本記事ではGoFのデザインパターンのプログラムの構造に関するパターンの一つである「Facade」パターンを解説します。このパターンを一言で説明するならば、「複数のクラス組み合わせて使う手順を、まとめる(窓口)クラスを作ってシンプルに利用できる方法」と言えるでしょう。「Facade」パターンを利用しない場合と、利用する場合の両方の例を挙げてわかりやすく解説します。
「Facade」パターンとは
先述した通り、「Facade」とは「複数のクラス組み合わせて使う手順を、まとめる(窓口)クラスを作ってシンプルに利用できる方法」です。「Facade」を直訳すると「建物の正面」や「外見」という意味があり、「ファサード」と読みます。
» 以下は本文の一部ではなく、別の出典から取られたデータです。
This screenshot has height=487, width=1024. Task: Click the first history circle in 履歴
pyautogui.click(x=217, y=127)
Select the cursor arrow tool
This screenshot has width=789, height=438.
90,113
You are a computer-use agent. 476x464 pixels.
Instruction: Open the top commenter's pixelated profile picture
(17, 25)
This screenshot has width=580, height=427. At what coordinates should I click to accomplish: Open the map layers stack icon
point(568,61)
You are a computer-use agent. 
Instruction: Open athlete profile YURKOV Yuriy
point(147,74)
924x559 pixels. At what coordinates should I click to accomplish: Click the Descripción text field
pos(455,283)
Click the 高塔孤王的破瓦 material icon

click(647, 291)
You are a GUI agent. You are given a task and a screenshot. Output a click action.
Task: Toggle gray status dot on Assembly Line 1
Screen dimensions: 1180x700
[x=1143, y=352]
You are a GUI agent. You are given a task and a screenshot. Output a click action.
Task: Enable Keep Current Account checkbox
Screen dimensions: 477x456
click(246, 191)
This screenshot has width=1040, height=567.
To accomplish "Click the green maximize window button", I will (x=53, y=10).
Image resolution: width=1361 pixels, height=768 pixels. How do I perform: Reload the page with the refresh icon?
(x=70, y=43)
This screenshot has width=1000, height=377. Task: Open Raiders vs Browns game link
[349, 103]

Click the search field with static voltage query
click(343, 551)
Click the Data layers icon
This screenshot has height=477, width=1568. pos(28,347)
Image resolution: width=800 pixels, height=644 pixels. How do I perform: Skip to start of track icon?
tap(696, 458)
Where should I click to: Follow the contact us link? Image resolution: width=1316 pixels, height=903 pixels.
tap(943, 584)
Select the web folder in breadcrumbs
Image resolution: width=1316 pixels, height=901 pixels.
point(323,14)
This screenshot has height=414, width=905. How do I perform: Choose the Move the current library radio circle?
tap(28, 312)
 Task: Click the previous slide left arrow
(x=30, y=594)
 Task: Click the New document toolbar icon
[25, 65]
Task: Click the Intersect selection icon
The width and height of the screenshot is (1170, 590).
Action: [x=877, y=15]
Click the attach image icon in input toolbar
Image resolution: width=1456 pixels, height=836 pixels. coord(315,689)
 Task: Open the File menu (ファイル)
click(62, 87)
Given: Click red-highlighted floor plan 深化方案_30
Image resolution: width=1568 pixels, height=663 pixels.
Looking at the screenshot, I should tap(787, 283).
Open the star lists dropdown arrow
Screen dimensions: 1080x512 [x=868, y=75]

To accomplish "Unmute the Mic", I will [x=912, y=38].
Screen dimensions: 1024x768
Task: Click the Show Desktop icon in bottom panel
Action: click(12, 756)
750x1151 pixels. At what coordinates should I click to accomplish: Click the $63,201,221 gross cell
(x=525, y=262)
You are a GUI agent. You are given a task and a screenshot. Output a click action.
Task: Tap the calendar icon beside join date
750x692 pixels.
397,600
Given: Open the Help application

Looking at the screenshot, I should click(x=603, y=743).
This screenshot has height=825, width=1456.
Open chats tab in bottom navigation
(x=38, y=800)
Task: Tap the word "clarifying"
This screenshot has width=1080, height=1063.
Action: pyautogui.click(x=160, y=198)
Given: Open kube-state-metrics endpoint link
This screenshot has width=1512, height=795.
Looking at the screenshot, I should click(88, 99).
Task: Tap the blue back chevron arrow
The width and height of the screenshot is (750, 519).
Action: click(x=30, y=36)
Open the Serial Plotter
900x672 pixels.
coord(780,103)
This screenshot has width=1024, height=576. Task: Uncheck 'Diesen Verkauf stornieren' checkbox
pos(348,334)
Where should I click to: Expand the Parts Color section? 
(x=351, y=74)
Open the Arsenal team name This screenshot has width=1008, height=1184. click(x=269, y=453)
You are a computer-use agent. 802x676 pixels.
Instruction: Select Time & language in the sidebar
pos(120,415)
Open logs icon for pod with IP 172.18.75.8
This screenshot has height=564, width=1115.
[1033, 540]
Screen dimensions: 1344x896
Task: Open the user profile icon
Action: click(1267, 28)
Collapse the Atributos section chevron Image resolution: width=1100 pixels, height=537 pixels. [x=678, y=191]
最初はシンプルな構成のプログラムだとしても、機能を追加していくとどうしても複雑な構成になりがちです。一つのサービスが他のサービスと関連しあって、より複雑なプログラムになっていきます。それらのクラスを全て利用するには、全てのクラスの仕様を詳細に理解し、正しい順序で生成して利用することが求められます。
このような場合にいろいろなサービスを一つにまとめて提供してくれるクラスがあると、利用側は簡単にさまざまなサービスの機能を利用することができます。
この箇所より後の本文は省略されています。